Curtius etablierte die Erforschung des lateinischen Mittelalters in der Literaturwissenschaft, gilt als einer der herausragenden Experten auf dem Gebiet der mittelalterlichen Literatur und zählt zu den bedeutendsten Vertretern der deutschsprachigen Romanistik.

Leben

Ernst Robert Curtius war der Sohn von Friedrich Curtius und der Schweizer Patrizierin Louise Curtius, geb. Gräfin von Erlach-Hindelbank. Er verbrachte seine Schul- und Studienzeit in Colmar und Straßburg, wo er 1910 promoviert wurde. Drei Jahre später habilitierte er sich in Bonn und lehrte anschließend in Marburg und Heidelberg.
──────────
■ **Ziel**: In welcher Stadt habilitierte sich Curtius laut Textauszug? Antworten Sie bitte in einem Satz.
──────────
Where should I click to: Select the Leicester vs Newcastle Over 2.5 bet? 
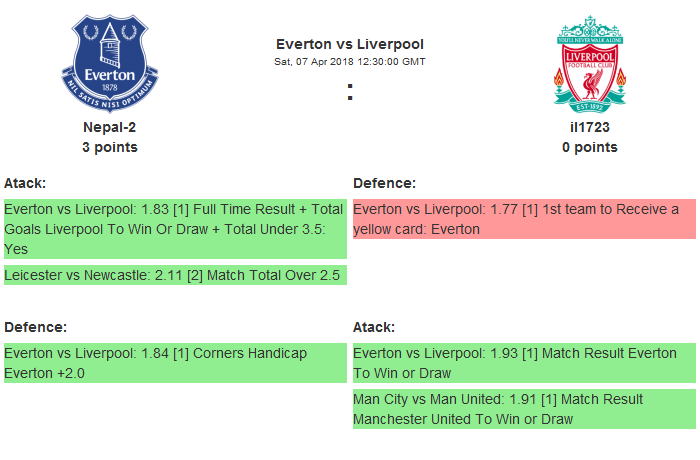[175, 274]
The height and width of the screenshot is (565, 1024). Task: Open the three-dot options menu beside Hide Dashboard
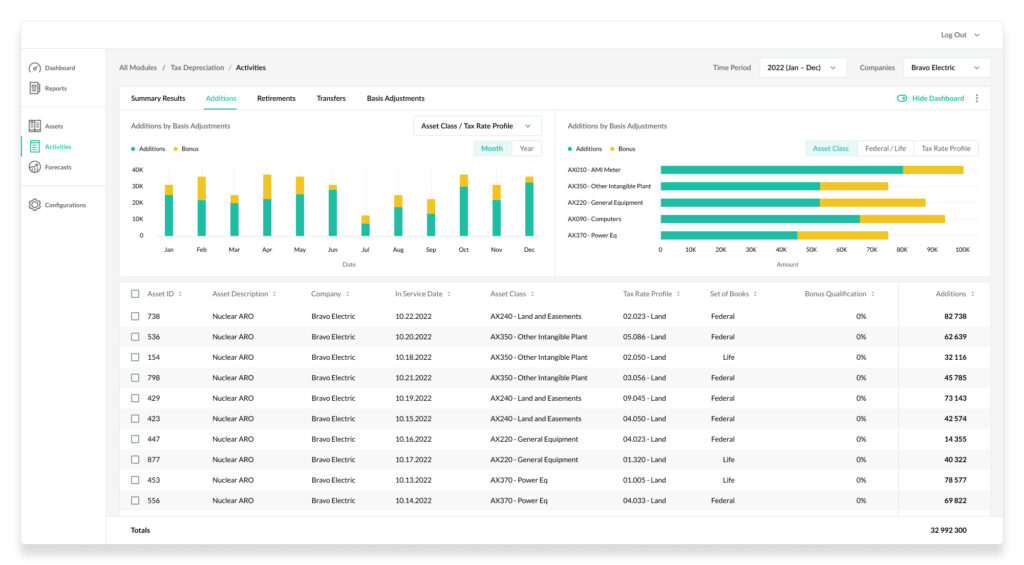tap(977, 99)
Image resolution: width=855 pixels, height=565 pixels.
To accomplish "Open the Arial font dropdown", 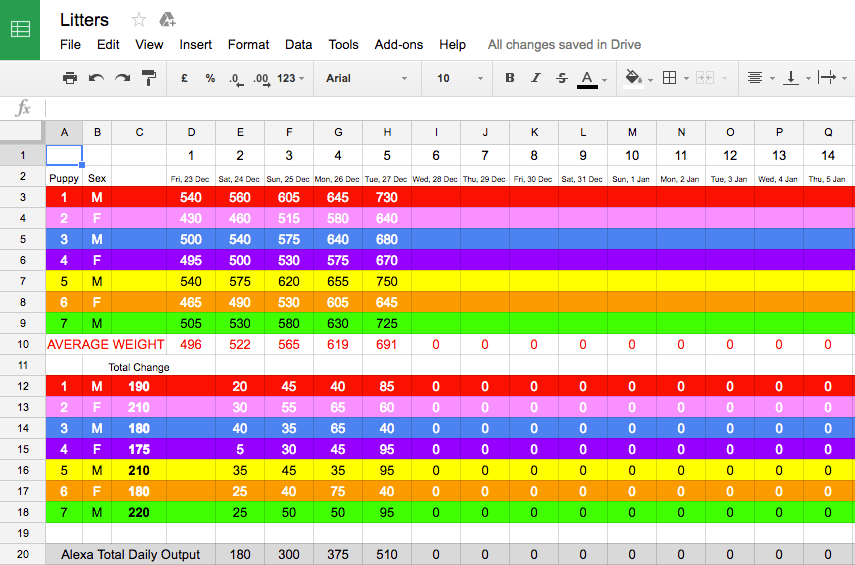I will [366, 78].
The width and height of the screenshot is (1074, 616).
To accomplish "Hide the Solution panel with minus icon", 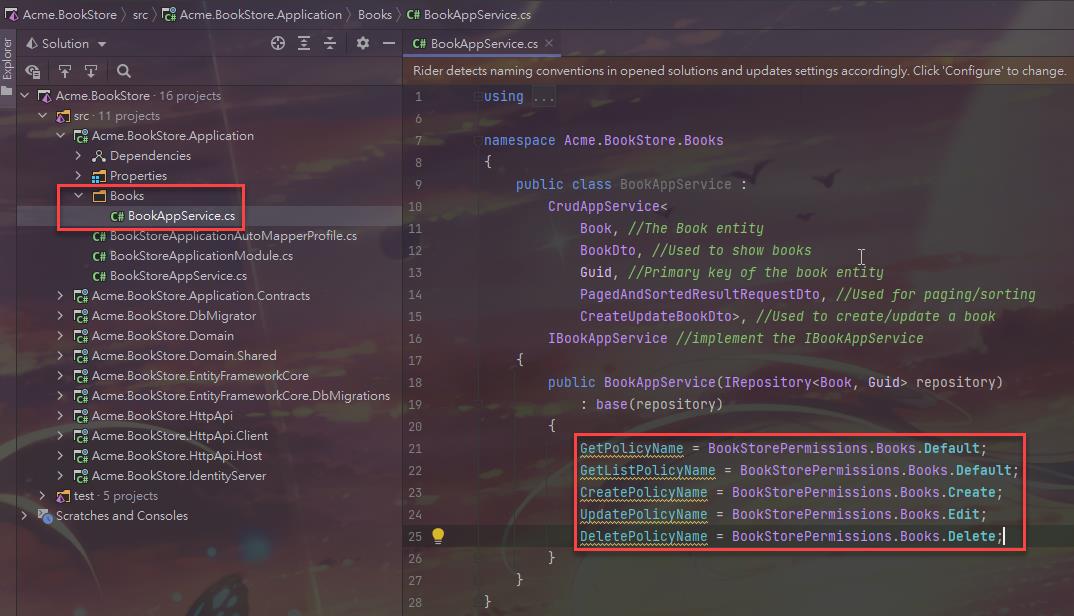I will coord(389,43).
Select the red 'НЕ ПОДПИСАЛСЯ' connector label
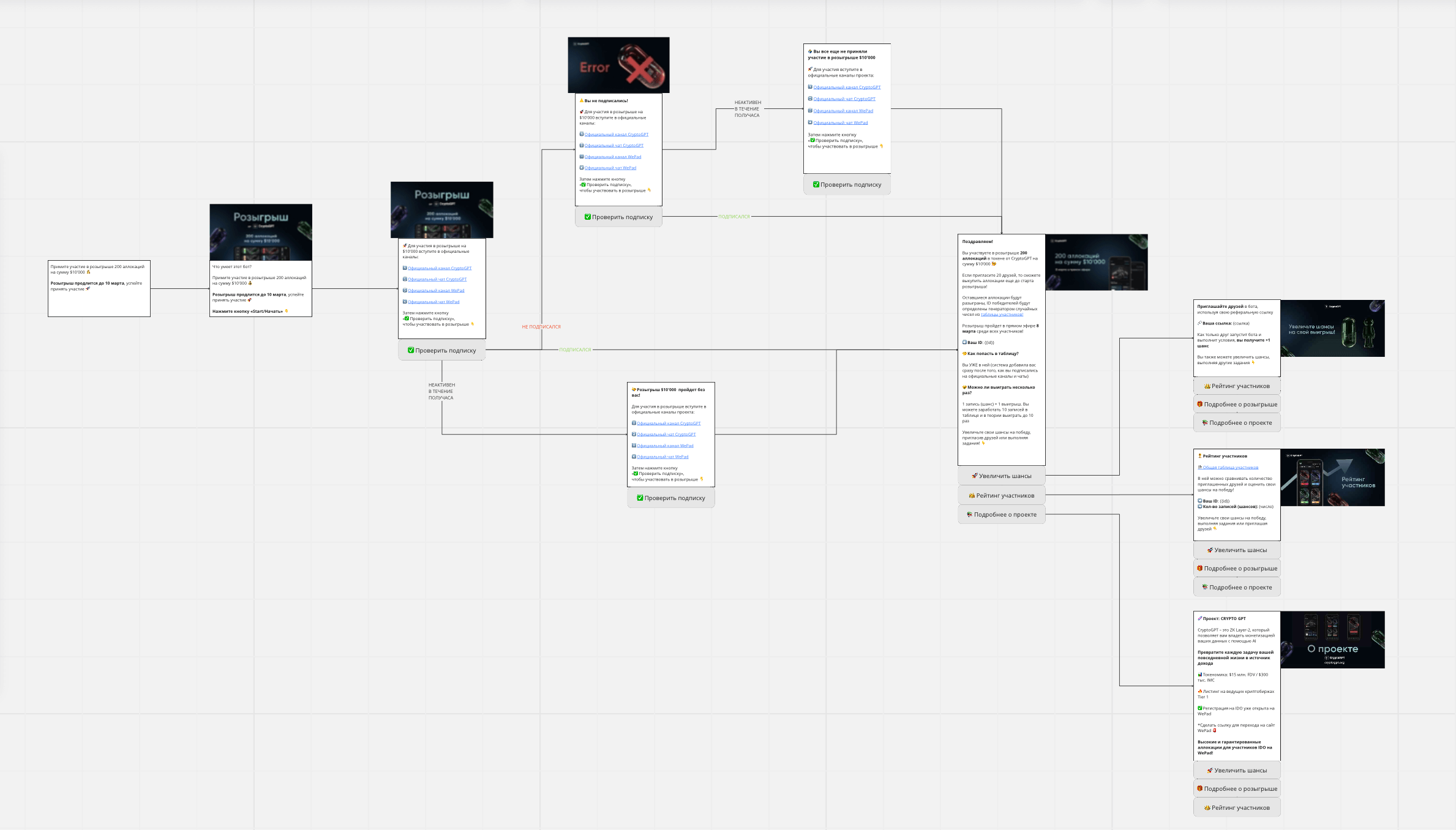Screen dimensions: 1456x830 tap(541, 327)
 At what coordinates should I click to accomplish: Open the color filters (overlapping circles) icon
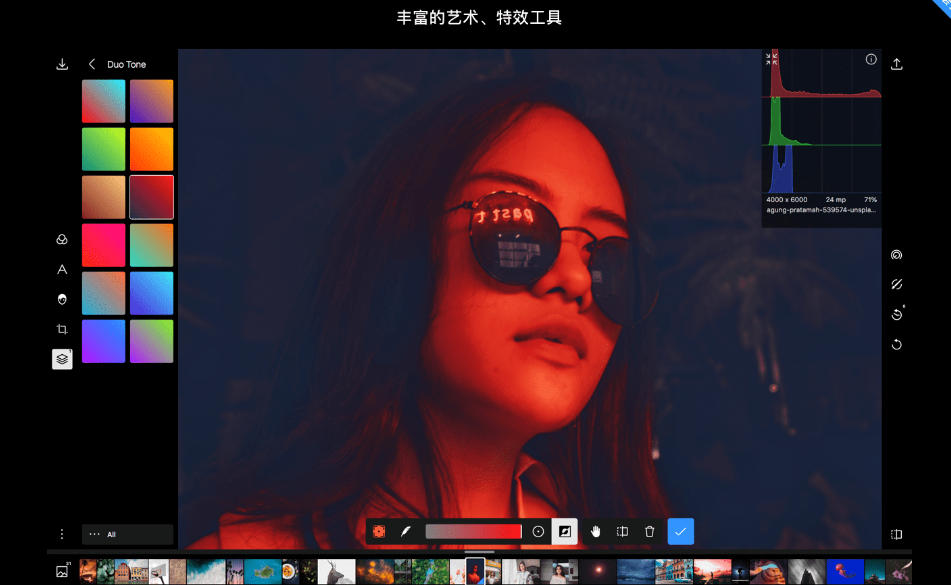[x=62, y=240]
──────────
■ **Vollständige Antwort**: Curtius habilitierte sich in Bonn.